Late-interaction models are powerful rerankers. While their size and
overall cost doesn't lend itself for HNSW indexing, utilizing them as
second order "brute-force" reranking can provide excellent boosts in
relevance. At generally lower inference times than large cross-encoders.
This commit exposes a new experimental `rank_vectors` field that allows
for maxSim operations.
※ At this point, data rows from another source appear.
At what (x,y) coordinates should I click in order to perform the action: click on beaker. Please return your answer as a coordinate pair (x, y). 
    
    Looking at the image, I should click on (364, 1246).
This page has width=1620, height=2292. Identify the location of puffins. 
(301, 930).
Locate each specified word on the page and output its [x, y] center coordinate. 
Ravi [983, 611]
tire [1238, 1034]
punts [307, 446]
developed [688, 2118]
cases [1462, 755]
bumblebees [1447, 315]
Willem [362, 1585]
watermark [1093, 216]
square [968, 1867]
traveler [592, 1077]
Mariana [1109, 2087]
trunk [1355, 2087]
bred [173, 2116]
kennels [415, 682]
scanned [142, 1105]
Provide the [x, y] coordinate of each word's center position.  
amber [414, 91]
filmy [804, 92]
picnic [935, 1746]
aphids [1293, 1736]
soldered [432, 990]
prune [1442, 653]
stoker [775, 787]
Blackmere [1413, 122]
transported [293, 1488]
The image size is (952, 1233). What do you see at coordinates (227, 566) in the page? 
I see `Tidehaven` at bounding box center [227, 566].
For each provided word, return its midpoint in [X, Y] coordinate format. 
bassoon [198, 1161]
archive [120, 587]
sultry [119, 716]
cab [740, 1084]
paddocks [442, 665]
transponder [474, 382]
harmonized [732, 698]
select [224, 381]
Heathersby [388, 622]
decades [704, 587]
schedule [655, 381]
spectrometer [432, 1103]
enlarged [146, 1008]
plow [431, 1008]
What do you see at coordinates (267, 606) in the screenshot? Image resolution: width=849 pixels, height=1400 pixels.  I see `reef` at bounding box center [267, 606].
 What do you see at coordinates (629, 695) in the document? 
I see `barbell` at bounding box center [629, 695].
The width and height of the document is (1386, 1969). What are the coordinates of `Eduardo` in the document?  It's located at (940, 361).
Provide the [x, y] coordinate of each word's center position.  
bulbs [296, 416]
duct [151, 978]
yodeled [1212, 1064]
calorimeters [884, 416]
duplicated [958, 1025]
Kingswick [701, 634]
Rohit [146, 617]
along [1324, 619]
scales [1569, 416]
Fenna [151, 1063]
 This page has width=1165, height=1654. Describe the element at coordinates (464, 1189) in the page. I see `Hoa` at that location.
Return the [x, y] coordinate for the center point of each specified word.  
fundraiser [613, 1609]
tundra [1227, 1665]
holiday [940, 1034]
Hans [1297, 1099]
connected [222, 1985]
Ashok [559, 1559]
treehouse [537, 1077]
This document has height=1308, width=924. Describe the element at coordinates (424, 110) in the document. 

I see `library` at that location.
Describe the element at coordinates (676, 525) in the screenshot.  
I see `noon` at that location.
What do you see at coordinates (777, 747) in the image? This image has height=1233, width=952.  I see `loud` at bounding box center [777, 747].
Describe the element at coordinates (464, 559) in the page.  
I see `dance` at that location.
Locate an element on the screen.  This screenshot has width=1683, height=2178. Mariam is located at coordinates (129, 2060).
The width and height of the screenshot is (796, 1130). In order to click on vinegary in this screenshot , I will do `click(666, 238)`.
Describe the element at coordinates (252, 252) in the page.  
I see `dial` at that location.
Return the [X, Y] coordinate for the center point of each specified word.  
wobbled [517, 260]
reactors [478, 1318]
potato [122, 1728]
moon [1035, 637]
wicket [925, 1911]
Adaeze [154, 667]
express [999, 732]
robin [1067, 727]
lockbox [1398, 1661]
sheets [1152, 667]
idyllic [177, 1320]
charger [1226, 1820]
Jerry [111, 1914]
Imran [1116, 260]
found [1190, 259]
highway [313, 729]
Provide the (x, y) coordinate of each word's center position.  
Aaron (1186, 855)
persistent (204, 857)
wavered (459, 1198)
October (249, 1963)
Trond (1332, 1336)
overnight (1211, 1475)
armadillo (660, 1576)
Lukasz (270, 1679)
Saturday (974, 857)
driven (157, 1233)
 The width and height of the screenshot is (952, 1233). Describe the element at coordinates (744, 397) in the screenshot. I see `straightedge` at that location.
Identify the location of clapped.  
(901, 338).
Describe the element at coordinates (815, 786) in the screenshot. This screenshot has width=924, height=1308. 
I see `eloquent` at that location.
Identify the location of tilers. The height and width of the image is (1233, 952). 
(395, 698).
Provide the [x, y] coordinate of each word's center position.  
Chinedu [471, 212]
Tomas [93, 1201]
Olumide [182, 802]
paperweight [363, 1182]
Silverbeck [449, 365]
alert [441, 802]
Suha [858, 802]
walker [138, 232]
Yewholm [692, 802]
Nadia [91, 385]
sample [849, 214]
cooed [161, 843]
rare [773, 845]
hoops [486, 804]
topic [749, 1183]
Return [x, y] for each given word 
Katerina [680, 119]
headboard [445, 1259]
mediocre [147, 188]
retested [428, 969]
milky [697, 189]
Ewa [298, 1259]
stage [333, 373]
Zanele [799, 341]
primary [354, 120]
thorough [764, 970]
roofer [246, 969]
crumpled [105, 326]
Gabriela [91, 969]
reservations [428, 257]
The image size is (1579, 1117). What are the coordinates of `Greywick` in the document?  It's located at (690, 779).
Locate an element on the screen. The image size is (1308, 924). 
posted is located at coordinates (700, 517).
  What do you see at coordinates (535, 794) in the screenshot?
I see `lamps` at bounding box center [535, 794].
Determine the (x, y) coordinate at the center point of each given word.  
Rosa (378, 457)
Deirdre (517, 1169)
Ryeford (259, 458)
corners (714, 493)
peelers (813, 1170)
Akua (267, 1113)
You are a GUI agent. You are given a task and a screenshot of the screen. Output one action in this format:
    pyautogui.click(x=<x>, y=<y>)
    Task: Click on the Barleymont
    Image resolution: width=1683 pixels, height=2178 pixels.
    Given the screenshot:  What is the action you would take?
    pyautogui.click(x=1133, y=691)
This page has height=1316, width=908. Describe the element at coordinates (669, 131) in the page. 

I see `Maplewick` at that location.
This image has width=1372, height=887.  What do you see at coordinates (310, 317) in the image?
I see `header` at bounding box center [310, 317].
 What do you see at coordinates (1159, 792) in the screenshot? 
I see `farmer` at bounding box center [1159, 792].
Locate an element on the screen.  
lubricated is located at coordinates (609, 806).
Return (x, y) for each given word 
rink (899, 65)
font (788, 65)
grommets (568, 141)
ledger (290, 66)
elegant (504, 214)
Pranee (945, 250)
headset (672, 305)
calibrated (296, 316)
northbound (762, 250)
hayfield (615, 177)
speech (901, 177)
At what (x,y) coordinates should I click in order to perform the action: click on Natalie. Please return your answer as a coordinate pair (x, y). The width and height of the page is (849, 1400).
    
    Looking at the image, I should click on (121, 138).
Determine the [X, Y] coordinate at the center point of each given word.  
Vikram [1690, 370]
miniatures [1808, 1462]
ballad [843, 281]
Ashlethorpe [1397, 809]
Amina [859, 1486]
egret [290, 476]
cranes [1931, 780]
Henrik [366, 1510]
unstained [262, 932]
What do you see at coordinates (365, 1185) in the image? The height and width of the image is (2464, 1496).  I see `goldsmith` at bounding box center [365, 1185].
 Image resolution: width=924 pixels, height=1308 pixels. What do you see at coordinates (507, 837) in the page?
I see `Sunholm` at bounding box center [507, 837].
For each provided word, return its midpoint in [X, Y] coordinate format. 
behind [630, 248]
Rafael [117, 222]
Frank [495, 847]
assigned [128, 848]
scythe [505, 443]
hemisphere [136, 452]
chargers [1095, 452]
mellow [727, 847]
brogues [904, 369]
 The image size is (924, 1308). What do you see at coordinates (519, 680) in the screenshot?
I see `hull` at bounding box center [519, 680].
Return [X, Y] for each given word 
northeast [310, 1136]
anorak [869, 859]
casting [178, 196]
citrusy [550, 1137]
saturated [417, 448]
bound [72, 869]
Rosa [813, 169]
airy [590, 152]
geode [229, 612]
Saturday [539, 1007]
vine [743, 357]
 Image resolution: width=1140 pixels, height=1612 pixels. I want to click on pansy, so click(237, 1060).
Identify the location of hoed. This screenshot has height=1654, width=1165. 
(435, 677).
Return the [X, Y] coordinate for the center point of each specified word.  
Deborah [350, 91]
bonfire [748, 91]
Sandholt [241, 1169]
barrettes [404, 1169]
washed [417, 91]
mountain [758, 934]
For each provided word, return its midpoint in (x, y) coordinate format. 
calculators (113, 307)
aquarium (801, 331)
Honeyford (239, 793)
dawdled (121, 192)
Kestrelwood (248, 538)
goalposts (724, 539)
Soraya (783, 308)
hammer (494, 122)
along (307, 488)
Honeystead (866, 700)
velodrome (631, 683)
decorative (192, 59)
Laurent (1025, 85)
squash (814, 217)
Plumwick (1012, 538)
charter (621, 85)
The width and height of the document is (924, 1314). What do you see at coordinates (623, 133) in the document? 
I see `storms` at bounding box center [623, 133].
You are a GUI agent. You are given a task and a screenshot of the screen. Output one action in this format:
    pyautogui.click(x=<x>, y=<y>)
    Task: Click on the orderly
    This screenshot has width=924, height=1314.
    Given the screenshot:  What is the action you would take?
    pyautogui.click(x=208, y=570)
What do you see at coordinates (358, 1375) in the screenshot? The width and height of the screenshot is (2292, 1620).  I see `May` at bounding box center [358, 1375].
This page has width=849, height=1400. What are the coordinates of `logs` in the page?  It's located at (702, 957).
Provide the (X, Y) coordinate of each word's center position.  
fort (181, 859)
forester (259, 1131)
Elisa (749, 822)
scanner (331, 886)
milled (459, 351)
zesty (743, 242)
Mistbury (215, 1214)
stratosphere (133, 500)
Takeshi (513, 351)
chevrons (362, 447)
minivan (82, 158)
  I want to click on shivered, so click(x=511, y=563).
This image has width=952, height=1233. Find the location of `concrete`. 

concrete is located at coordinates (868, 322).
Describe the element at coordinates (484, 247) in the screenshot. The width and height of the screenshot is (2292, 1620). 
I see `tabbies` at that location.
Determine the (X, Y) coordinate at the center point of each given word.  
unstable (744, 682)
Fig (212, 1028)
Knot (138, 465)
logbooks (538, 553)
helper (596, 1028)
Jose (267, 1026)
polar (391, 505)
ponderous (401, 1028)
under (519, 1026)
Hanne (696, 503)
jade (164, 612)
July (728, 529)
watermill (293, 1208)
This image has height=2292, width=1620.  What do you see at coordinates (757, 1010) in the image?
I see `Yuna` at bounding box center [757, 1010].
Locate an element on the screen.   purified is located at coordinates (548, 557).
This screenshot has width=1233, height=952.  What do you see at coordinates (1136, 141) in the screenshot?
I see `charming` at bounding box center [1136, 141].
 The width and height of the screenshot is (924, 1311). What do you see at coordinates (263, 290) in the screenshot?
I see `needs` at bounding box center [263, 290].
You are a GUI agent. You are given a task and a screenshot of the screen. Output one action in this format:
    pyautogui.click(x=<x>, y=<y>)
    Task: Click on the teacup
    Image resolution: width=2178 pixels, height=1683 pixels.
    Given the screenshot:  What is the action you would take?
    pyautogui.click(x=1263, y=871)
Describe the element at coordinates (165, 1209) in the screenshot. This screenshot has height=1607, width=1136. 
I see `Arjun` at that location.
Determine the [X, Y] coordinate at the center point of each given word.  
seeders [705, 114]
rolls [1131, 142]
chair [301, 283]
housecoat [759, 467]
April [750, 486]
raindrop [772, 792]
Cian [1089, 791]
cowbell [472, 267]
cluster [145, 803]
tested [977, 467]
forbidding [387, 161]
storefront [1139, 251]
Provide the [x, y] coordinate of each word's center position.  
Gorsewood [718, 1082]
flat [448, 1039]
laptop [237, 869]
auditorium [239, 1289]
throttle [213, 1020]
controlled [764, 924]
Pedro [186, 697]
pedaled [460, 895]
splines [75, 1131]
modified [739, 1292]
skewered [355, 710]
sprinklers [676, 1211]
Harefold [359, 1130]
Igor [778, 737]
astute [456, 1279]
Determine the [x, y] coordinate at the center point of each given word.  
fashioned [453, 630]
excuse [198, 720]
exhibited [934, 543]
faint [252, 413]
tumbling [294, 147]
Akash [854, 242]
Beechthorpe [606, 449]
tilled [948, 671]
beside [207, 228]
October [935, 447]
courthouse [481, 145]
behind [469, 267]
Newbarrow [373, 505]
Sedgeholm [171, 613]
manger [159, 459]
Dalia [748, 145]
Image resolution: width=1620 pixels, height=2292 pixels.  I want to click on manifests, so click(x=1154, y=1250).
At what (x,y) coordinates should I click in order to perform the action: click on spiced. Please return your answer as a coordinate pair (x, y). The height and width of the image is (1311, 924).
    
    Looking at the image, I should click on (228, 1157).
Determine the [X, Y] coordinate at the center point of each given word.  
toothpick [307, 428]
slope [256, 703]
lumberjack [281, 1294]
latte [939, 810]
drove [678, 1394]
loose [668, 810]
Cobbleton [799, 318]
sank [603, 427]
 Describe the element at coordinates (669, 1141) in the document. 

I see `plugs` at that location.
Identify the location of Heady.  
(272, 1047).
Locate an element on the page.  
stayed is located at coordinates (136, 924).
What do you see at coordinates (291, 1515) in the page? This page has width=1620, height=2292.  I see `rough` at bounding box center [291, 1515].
This unlocks the initial, and most common use of
late-interaction dense-models.
For example, this is how you would use it via the API:
```
PUT index
{
"mappings": {
"properties": {
"late_interaction_vectors": {
"type": "rank_vectors"
}
}
}
}
```
Then to index:
```
POST index/_doc
{
"late_interaction_vectors": [[0.1, ...],...]
}
```
For querying, scoring can be exposed with scripting:
```
POST index/_search
{
"query": {
"script_score": {
"query": {
"match_all": {}
},
"script": {
"source": "maxSimDotProduct(params.query_vector, 'my_vector')",
"params": {
"query_vector": [[0.42, ...], ...]
}
}
}
}
}
```
Of course, the initial ranking should be done before re-scoring or
combining via the `rescore` parameter, or simply passing whatever first
phase retrieval you want as the inner query in `script_score`.